You have struck a ‘deal’, but have you entered a binding agreement?

This question has again been before the Queensland courts. In this edition of Fundamental, lawyer Sarah Sherman discusses two recent Queensland Supreme Court cases considering whether a legally binding agreement was reached during lease negotiations. 

These cases again highlight the importance of careful communications when engaging in any commercial negotiation (not just leases) and the objective approach taken by the courts in determining whether parties intend to be legally bound. Associate Matt Dolan outlines what you need to know.

What do you need to know?

  • A legally binding agreement may be inadvertently created.
  • Careful communication is critical when negotiating and preparing a heads of agreement (HOA), memorandum of understanding (MOU), letter of offer or similar document. 
  • If you do not intend to be bound, include express wording to that effect in your communications and documents.
  • Review all communications objectively – would a reasonable person think you intended to be bound?

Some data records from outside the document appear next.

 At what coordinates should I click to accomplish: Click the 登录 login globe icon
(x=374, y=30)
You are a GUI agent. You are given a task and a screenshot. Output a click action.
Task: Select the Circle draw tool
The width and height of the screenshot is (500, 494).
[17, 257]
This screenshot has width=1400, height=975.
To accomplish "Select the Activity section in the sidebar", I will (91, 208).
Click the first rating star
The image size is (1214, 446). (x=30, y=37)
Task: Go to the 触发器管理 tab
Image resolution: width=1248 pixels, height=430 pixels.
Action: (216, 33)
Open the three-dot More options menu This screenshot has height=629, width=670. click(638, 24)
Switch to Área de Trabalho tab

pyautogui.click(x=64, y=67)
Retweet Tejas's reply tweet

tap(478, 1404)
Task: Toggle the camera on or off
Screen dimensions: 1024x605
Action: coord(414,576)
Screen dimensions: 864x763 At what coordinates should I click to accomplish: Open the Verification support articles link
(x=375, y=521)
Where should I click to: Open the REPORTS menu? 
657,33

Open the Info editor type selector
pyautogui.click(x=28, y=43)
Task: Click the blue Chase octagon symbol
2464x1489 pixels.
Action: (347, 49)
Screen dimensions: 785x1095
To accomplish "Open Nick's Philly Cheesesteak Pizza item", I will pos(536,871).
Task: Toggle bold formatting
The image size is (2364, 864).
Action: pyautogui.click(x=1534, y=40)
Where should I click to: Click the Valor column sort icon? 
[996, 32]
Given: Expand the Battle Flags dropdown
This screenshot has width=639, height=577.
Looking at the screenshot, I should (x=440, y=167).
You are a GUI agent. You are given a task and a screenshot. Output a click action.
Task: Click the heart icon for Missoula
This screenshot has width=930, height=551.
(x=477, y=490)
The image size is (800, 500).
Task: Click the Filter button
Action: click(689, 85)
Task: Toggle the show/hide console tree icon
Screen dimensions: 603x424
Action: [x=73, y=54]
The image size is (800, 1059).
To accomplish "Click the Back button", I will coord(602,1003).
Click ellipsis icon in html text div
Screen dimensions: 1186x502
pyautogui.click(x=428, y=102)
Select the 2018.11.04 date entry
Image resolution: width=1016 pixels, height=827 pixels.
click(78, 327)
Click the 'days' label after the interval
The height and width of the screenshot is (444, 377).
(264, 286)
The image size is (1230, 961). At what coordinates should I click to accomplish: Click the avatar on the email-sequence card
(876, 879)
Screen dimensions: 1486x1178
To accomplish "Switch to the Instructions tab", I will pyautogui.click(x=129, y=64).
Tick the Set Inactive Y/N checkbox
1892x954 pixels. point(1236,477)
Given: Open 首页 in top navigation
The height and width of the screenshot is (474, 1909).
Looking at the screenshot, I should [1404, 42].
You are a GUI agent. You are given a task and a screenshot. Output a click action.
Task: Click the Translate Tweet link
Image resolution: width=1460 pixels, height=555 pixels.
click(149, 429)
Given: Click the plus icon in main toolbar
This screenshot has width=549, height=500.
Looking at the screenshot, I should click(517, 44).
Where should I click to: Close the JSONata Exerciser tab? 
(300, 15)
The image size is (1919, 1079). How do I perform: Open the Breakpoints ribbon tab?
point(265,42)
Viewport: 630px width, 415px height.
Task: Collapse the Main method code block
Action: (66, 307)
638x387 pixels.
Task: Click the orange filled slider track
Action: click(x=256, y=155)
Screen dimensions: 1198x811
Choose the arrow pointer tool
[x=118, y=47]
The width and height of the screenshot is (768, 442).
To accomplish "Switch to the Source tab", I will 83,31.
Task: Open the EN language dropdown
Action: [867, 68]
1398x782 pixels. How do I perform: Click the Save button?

Ask yourself: am I intending to be bound? 

Ultimately, if a dispute arises as to whether a binding agreement has been reached, the courts will examine each matter on a case-by-case basis to determine whether the parties intended to create a legally binding agreement. A party seeking a court order that an agreement is legally binding must prove the parties intended to be legally bound.

It is common for a lease, sale, or other commercial transaction to start out with informal discussions as the parties start to work out what they are each looking to achieve. As things progress, a HOA, MOU, letter of offer or similar document may be produced, then a more formal legal contract, deed, or agreement prepared.

Importantly, you do not need to have a signed document to have a legally binding agreement. Courts have held that email exchanges can amount to a legally binding agreement, despite no formal documentation ever being signed. Handshake deals and verbal agreements have also been held to be legally binding. The fact parties may expect formal documents will be prepared and signed at some later stage does not necessarily mean informal negotiations are not binding.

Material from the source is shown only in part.